A stable meta‐carborane enables the generation of boron‐rich peptide agonists targeting the ghrelin receptor

• Published in: Journal of peptide science Vol. 24; no. 10; pp. e3119 - n/a
• Main Authors: Worm, Dennis J., Els‐Heindl, Sylvia, Kellert, Martin, Kuhnert, Robert, Saretz, Stefan, Koebberling, Johannes, Riedl, Bernd, Hey‐Hawkins, Evamarie, Beck‐Sickinger, Annette G.
• Format: Journal Article
• Language: English
• Published: England Wiley Subscription Services, Inc 01.10.2018
• Subjects: Activation; Boron; Boron - chemistry; Boron - pharmacology; boron delivery agent; Boron Neutron Capture Therapy; Cancer; Cancer therapies; Carborane; carborane‐peptide conjugates; Conjugates; Drug Carriers; Ghrelin; ghrelin receptor activation and internalization; Growth hormones; HEK293 Cells; Humans; Ligands; Localization; Nuclear capture; Oligopeptides - chemistry; Organic chemistry; Peptides; Peptides - chemical synthesis; Peptides - chemistry; Proteins; Receptor mechanisms; Receptors; Receptors, Ghrelin - agonists; Therapy; Tumor cells; Tumors; boron delivery agent; boron neutron capture therapy; carborane-peptide conjugates; ghrelin receptor activation and internalization
• ISSN: 1075-2617; 1099-1387
• DOI: 10.1002/psc.3119

Boron neutron capture therapy (BNCT) is a binary cancer therapy, which combines the biochemical targeting of a boron‐containing drug with the regional localization of radiation treatment.
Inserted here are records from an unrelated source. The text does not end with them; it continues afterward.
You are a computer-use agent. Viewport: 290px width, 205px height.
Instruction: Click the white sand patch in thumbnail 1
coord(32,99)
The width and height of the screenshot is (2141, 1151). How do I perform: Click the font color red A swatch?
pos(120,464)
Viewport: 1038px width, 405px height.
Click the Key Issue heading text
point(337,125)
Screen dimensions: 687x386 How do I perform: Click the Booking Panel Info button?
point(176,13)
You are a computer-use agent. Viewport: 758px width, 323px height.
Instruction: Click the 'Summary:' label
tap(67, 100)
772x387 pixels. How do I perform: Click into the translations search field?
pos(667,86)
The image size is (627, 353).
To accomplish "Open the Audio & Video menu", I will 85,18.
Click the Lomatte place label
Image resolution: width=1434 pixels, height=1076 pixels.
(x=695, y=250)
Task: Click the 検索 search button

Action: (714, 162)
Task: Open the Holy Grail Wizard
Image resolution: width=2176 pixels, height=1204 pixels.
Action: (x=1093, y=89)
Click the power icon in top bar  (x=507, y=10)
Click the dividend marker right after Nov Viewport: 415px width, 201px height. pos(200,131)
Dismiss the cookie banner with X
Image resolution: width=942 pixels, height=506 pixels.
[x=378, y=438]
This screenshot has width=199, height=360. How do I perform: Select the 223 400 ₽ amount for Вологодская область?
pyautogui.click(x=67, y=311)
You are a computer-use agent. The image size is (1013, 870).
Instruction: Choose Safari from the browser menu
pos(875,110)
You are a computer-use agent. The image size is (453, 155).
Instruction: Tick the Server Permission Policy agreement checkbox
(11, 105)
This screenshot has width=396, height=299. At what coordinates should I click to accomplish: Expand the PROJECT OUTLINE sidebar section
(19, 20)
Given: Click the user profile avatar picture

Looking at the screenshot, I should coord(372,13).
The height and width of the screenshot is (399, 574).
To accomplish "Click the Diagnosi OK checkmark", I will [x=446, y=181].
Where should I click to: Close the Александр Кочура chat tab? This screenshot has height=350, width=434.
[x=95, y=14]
Although the concept of BNCT has been known for decades, the selective delivery of boron into tumor cells remains challenging. G protein‐coupled receptors that are overexpressed on cancer cells in combination with peptidic ligands can be potentially used as shuttle system for a tumor‐directed boron uptake. In this study, we present the generation of short, boron‐rich peptide conjugates that target the ghrelin receptor. Expression of the ghrelin receptor on various cancer cells makes it a viable target for BNCT. We designed a novel hexapeptide super‐agonist that was modified with different specifically synthesized carborane monoclusters and tested for ghrelin receptor activation. A meta‐carborane building block with a mercaptoacetic acid linker was found to be optimal for peptide modification, owing to its chemical stability and a suitable activation efficacy of the conjugate. The versatility of this carborane for the development of peptidic boron delivery agents was further demonstrated by the generation of highly potent, boron‐loaded conjugates using the backbone of the known ghrelin receptor ligands growth hormone releasing peptide 6 and Ipamorelin. A stable meta‐carborane building block was used to generate potent, boron‐rich peptide agonists that target the ghrelin receptor. Owing to the overexpression of the ghrelin receptor in various tumors, the carborane‐peptide conjugates can be considered as potential boron delivery agents for boron neutron capture therapy.